Lorsqu'on perd ceux qui nous sont le plus proches, qu'on réalise le caractère éphémère des choses, la fragilité des liens qui nous unissent et nous retiennent à la vie, on reconsidère ce qui est important, on finit par comprendre que le regard des autres n'a aucune valeur, pas plus que les normes sociales ou même les rancunes mesquines qui nous tirent vers le bas.*

C'est une chose que Louis a l'impression d'avoir oublié au fil du temps dans sa position de roi. Ou du moins, il n'a ressentit cela qu'au moment de la mort de ses enfants légitimes et celle de sa mère, Anne d'Autriche.

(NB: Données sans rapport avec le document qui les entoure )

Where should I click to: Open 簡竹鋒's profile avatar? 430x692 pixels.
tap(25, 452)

Et c'est ce qu'il ressentira si jamais il laisse sa bien-aimée Isabelle mourir noyée sous les flots de la Bièvre.

Lancé au galop sur son cheval, il repense aux tremblements de Louis-César lorsqu'il lui a raconté son rêve. Ce rêve... Ce même rêve qui a prophétisé sa rencontre avec la comtesse il y a maintenant quatre mois de cela. Qui prendrait une tournure des plus funestes si le monarque n'arrive pas à la hâte au château de Vauboyen. Il ne peut que prier pour que Madame de Langlois n'ait pas encore passé le point de non-retour, le comte de Vexin ayant pressentit le drame hier matin.

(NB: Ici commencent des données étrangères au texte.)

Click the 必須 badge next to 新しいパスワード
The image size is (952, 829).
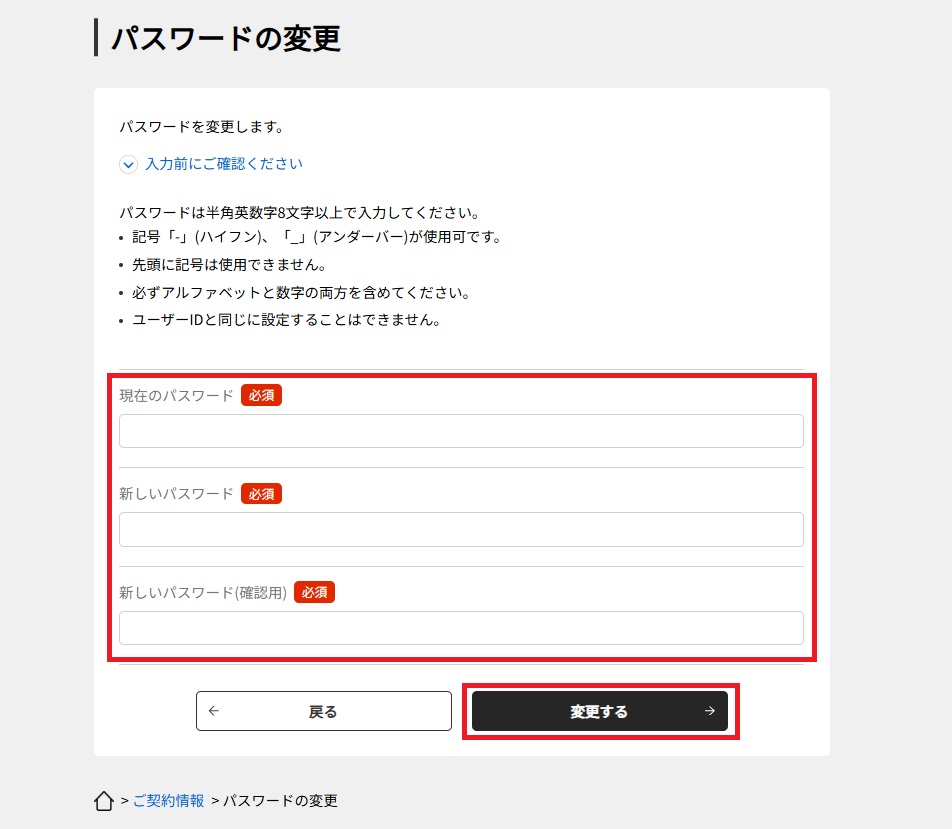tap(261, 494)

Il faudrait bien plus que des mots pour dire tout ce qu'il en est, pour prédire tous les grands maux, tout ce qui pourrait arriver. Car chaque mot en plusieurs sens,

selon le temps ou l'horizon, pourrait transformer son essence et changer sa définition. Il faudrait bien plus que des pages pour écrire toutes ces phrases, ces cortèges de mots effarouchés et dont il faut peindre la grandiloquence. Pages traînantes et volantes telles des nuages grondants survolant les terres absentes. Il faudrait bien plus que des livres et tourner bien plus que des pages remplies de toutes ces vies ivres qui naissent au cours des voyages, pour connaître tout l'éventail des vies qui s'offrent à chacun et pouvoir ouvrir le portail donnant sur un monde opportun.

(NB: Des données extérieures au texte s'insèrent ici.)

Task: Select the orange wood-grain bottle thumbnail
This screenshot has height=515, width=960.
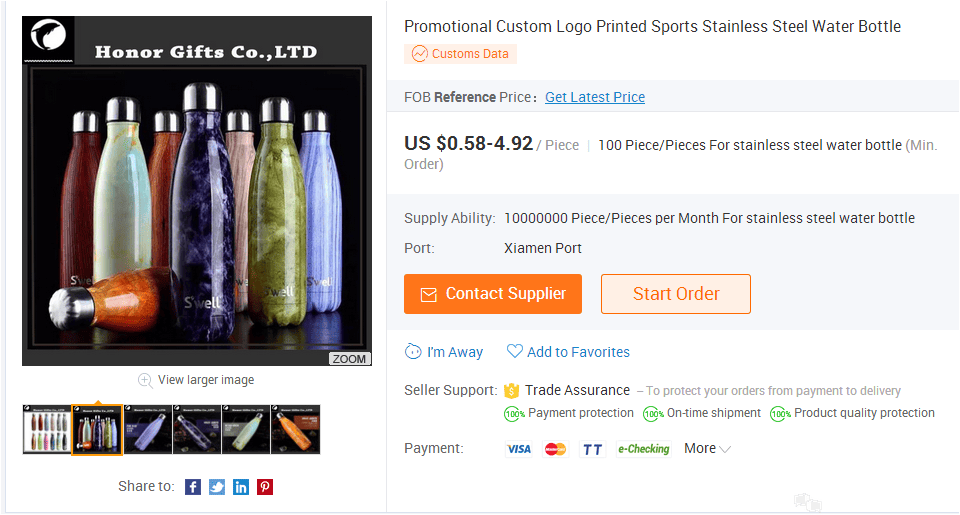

Pour l'heure, le roi, seul et désespéré dans son for intérieur, pleure et soupire en songeant à sa vie, car par sa négligence il a à nouveau peiné un être qui lui est cher et qu'on ne peut qu'aimer. Pourquoi donc blesser et offenser les gens qui nous sont chers et à qui l'on tient tant ? Quelle étrange folie et quelle absurdité que d'attrister ainsi un être si charmant que la comtesse de Vauboyen ! Intimement, Louis implore :

« Ô reine de mon cœur, vous mon unique amour, je vous prie humblement de pardonner toujours les nombreuses blessures que je peux infliger à votre cœur si aimant et si plein de bonté. Sachez aussi que pour vous un amour infini brûle dans mes entrailles et consume ma vie ! »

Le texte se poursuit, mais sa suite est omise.